Document Structure Design

In replacing the backed of an relational DB with ES, we're faced with the
choice of structuring documents a couple of ways:

(1)

attribute : [{
adapterInstance : "ying",
attributeName : "attribute1",
attributeType : "java.lang.Integer",
attributeValue : 24
}
]

or (2)

attributes : {
adapterInstance : "ying",
attribute : [{
attributeName : "attribute1",
attributeType : "java.lang.Integer",
attributeValue : 24,
}
]

(1) is how the data is typically received, one at a time, (2) is some
aggregate business logic that associates the adapterInstance with an array
of attributes. While this can be coded to support either document
structure, for search would (2) give faster results knowing that the
attribute (array) in either structure can be indexed (as a nested type)?

--

Hello,

I think it's best to structure your data in a way that suits best what you
search for.

So how does your typical query look like? What do you most often search for?

The rule of thumb is that flat documents are easier to handle than nested
documents. Nested documents are actually additional documents internally.

Best regards,
Radu

http://sematext.com/ -- ElasticSearch -- Solr -- Lucene

On Wed, Dec 12, 2012 at 9:48 PM, TeeTim tim.sheridan@me.com wrote:

In replacing the backed of an relational DB with ES, we're faced with the
choice of structuring documents a couple of ways:

(1)

attribute : [{
adapterInstance : "ying",
attributeName : "attribute1",
attributeType : "java.lang.Integer",
attributeValue : 24
}
]

or (2)

attributes : {
adapterInstance : "ying",
attribute : [{
attributeName : "attribute1",
attributeType : "java.lang.Integer",
attributeValue : 24,
}
]

(1) is how the data is typically received, one at a time, (2) is some
aggregate business logic that associates the adapterInstance with an array
of attributes. While this can be coded to support either document
structure, for search would (2) give faster results knowing that the
attribute (array) in either structure can be indexed (as a nested type)?

--

--

Picking up this thread, I think I can pass on a comment or two.
Tim did not say that he was going to use nested documents
as opposed to
(1) hierarchical structure which is not technically "nested" in ES, but
called "inner objects" in the documentation.
(2) nested documents which as Radu says would be separate documents
(3) parent child documents, in Tim's case, would maybe be adapter as
parent and attribute as child.

But, if you ever need to search on two or more values in an attribute
matching, e.g. attribute.name:"length" AND attribute.value:10
then you would have to use either a nested or parent/child arrangement
in order to avoid "cross object matches"
for example given two doc's
"adapter": { "instance":"ying", "attribute": [ { "name":"height",
"value":"10"}, { "name":"width", "value":"5" } ] }
"adapter": { "instance":"yang", "attribute": [ { "name":"height",
"value":"5"}, { "name":"width", "value":"10" } ] }

And the query like
+attribute.name:"height"+"attribute.value":10

Using inner objects you would match ying and yang
Using nested objects you would match only ying
Using child objects and the appropriate has_child or has_parent as
needed, you would match only ying.

As Radu said, you want to build the structure which supports your queries.
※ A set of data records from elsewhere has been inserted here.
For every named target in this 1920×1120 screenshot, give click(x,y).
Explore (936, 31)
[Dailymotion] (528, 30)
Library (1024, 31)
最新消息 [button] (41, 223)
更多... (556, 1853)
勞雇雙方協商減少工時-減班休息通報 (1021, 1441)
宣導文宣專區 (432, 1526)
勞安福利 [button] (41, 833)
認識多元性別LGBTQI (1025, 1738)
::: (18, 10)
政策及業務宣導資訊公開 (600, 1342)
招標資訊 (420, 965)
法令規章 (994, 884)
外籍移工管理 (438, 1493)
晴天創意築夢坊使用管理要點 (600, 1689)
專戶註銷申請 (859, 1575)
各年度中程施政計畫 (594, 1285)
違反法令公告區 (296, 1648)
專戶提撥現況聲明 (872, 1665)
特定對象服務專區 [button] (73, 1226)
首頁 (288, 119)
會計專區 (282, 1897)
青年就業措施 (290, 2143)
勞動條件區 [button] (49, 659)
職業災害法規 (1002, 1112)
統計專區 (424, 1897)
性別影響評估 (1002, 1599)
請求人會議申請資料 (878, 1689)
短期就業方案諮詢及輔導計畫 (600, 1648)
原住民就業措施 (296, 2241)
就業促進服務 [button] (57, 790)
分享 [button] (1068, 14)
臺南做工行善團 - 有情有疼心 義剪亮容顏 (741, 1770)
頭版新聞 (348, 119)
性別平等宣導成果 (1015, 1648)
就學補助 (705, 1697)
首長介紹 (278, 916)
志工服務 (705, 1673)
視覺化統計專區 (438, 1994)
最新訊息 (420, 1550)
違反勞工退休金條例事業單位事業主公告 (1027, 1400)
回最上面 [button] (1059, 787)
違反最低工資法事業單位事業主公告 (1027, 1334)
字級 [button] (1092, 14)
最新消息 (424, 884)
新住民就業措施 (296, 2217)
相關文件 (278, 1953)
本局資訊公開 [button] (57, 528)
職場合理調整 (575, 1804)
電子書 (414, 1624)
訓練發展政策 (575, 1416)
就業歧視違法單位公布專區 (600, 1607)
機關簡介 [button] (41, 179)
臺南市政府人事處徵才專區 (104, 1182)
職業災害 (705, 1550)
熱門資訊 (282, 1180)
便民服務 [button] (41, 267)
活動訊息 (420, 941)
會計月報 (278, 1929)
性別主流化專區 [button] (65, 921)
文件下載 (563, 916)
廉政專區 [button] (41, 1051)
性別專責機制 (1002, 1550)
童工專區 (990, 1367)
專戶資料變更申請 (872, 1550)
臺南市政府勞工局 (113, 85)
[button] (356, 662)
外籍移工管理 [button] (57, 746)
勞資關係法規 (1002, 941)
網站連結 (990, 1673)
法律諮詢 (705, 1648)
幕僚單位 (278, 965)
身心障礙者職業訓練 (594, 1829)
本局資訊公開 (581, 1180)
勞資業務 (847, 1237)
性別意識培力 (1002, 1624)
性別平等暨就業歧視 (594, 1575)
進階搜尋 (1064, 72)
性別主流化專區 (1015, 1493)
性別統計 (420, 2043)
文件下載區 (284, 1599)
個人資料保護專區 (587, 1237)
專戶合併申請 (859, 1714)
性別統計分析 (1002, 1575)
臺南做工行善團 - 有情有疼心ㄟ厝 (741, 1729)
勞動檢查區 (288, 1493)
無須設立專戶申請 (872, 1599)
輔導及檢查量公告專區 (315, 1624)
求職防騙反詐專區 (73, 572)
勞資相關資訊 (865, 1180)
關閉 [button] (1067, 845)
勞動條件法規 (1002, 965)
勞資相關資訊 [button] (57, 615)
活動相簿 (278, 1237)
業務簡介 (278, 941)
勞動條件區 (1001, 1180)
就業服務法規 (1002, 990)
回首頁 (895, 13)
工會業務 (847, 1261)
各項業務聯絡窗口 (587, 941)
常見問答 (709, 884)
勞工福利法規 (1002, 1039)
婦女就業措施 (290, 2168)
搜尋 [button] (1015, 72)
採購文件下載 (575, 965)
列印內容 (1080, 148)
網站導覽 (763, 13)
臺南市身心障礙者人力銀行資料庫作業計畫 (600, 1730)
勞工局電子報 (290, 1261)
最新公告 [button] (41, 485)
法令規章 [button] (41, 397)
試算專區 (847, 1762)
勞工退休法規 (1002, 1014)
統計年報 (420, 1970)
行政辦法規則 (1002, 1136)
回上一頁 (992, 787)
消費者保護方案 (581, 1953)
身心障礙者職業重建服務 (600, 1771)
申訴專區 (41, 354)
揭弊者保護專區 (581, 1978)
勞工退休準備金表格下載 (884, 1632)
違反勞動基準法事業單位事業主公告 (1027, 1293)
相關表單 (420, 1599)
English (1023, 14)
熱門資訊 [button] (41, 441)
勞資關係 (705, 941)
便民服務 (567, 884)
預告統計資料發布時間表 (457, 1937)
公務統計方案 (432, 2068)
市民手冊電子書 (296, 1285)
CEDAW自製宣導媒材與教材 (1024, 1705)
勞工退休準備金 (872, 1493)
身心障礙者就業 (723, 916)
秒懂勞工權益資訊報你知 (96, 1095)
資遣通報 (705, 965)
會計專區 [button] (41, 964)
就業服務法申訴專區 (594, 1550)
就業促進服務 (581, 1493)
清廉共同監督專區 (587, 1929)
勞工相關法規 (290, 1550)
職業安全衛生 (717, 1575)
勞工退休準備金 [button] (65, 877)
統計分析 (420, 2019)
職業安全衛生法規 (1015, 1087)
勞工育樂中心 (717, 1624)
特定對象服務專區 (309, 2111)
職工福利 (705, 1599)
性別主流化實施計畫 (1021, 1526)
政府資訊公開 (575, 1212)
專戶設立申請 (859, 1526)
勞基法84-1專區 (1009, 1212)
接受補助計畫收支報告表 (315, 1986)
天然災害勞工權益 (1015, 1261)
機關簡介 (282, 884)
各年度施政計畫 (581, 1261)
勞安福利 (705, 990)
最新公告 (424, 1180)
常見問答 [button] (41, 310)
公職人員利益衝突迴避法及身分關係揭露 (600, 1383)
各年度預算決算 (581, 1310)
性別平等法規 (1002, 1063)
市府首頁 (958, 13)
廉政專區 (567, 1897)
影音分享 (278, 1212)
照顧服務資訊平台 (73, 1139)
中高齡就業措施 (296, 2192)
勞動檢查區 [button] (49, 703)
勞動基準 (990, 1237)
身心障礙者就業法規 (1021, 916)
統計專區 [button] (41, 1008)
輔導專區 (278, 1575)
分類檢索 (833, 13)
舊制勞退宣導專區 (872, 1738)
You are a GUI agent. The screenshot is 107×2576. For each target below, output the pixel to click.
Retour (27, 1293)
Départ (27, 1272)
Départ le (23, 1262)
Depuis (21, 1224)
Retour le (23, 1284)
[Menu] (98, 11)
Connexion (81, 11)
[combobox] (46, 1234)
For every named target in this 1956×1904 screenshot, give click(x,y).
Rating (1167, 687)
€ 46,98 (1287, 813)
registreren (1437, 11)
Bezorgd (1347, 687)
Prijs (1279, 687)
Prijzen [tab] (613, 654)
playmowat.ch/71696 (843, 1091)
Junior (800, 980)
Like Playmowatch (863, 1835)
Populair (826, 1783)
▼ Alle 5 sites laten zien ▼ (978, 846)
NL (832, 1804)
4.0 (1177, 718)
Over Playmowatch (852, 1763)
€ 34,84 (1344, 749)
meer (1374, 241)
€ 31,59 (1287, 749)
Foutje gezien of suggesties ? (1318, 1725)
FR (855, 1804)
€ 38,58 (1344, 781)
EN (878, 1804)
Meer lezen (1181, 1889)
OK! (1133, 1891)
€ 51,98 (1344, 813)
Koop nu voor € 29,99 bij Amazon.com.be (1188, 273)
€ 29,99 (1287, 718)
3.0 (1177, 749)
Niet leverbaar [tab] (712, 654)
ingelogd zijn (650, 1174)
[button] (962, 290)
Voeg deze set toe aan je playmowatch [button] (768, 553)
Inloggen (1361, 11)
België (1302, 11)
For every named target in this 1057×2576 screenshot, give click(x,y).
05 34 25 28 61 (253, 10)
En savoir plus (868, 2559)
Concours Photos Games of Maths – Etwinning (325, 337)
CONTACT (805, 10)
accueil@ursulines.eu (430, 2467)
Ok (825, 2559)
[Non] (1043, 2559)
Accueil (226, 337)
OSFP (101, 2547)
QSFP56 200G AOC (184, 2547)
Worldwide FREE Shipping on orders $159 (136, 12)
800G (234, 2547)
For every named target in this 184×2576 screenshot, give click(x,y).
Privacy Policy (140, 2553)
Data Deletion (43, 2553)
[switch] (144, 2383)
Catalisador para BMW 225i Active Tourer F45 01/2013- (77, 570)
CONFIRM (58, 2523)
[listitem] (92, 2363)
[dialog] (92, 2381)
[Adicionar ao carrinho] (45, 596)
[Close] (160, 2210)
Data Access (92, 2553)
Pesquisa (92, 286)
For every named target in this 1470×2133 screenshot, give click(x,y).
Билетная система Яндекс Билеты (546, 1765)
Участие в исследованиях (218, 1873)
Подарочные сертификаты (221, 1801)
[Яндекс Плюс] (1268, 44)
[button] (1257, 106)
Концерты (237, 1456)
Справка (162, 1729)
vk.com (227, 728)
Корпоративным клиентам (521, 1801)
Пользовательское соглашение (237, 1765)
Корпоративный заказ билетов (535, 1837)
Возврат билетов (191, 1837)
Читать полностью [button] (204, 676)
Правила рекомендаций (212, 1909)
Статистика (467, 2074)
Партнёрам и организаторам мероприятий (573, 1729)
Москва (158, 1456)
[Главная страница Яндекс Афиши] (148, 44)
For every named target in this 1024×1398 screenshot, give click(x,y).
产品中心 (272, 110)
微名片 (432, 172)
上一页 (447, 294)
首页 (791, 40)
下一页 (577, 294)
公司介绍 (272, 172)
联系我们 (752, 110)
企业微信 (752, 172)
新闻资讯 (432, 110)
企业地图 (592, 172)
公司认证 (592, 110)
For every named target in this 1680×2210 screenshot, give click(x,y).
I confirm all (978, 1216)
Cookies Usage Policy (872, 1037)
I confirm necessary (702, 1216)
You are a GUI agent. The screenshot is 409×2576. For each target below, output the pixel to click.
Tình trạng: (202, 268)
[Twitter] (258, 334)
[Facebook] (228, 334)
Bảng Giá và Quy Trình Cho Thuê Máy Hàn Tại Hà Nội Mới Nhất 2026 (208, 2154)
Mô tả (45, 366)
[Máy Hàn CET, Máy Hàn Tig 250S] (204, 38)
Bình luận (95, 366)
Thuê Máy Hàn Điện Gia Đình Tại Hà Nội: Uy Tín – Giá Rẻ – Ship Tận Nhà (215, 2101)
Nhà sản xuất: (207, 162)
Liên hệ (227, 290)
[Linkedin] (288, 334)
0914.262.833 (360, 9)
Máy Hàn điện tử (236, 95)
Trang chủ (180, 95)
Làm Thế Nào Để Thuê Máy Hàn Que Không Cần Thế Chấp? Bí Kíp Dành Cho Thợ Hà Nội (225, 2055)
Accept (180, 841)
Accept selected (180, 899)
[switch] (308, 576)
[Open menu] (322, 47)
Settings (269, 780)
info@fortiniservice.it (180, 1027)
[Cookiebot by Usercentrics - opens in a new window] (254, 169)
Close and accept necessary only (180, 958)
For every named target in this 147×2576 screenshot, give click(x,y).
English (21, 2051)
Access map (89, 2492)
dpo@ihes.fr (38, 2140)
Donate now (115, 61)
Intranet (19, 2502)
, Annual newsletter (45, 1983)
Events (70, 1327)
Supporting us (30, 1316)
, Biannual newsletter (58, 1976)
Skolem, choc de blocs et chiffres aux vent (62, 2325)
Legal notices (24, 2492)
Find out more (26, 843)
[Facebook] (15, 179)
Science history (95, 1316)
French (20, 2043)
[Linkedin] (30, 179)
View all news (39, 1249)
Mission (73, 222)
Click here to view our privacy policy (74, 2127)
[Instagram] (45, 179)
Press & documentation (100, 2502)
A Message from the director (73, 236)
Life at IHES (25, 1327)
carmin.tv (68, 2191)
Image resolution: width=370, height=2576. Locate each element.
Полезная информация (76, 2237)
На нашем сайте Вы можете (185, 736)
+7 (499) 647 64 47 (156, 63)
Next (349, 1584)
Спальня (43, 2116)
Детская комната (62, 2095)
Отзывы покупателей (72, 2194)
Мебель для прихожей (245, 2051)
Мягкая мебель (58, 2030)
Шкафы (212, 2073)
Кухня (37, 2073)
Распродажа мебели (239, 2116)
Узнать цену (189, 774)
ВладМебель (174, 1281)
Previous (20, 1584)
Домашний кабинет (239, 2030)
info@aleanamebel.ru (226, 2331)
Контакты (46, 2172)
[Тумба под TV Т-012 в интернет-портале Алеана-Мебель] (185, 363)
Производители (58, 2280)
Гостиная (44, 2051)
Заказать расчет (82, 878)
I would also design types and field names which don't repeat "attribute"
everywhere (as I have done above).

-Paul

On 12/15/2012 6:17 AM, Radu Gheorghe wrote:

Hello,

I think it's best to structure your data in a way that suits best what
you search for.

So how does your typical query look like? What do you most often
search for?

The rule of thumb is that flat documents are easier to handle than
nested documents. Nested documents are actually additional documents
internally.

Best regards,
Radu

http://sematext.com/ -- ElasticSearch -- Solr -- Lucene

On Wed, Dec 12, 2012 at 9:48 PM, TeeTim <tim.sheridan@me.com
mailto:tim.sheridan@me.com> wrote:

In replacing the backed of an relational DB with ES, we're faced
with the choice of structuring documents a couple of ways:

(1)

|attribute : [|{
|||adapterInstance : ||"ying",|
|||attributeName : ||"attribute1"||,|
|||attributeType : ||"java.lang.Integer"||,|
|||attributeValue : ||24|
|||}|
]

or (2)

|attributes : {|
|adapterInstance : "ying",|
|attribute : |[{
|||attributeName : ||"attribute1"||,|
|||attributeType : ||"java.lang.Integer"||,|
|||attributeValue : ||24||,|
|||}|
]

(1) is how the data is typically received, one at a time, (2) is
some aggregate business logic that associates the adapterInstance
with an array of attributes. While this can be coded to support
either document structure, for search would (2) give faster
results knowing that the attribute (array) in either structure can
be indexed (as a nested type)?
-- 

--

--

Thank you both so much. Your comments helped clarify my understanding.

Tim

On Wednesday, January 2, 2013 8:13:30 PM UTC-5, P Hill wrote:

Picking up this thread, I think I can pass on a comment or two.
Tim did not say that he was going to use nested documents
as opposed to
(1) hierarchical structure which is not technically "nested" in ES, but
called "inner objects" in the documentation.
(2) nested documents which as Radu says would be separate documents
(3) parent child documents, in Tim's case, would maybe be adapter as
parent and attribute as child.

But, if you ever need to search on two or more values in an attribute
matching, e.g. attribute.name:"length" AND attribute.value:10
then you would have to use either a nested or parent/child arrangement
in order to avoid "cross object matches"
for example given two doc's
"adapter": { "instance":"ying", "attribute": [ { "name":"height",
"value":"10"}, { "name":"width", "value":"5" } ] }
"adapter": { "instance":"yang", "attribute": [ { "name":"height",
"value":"5"}, { "name":"width", "value":"10" } ] }

And the query like
+attribute.name:"height"+"attribute.value":10

Using inner objects you would match ying and yang
Using nested objects you would match only ying
Using child objects and the appropriate has_child or has_parent as
needed, you would match only ying.

As Radu said, you want to build the structure which supports your queries.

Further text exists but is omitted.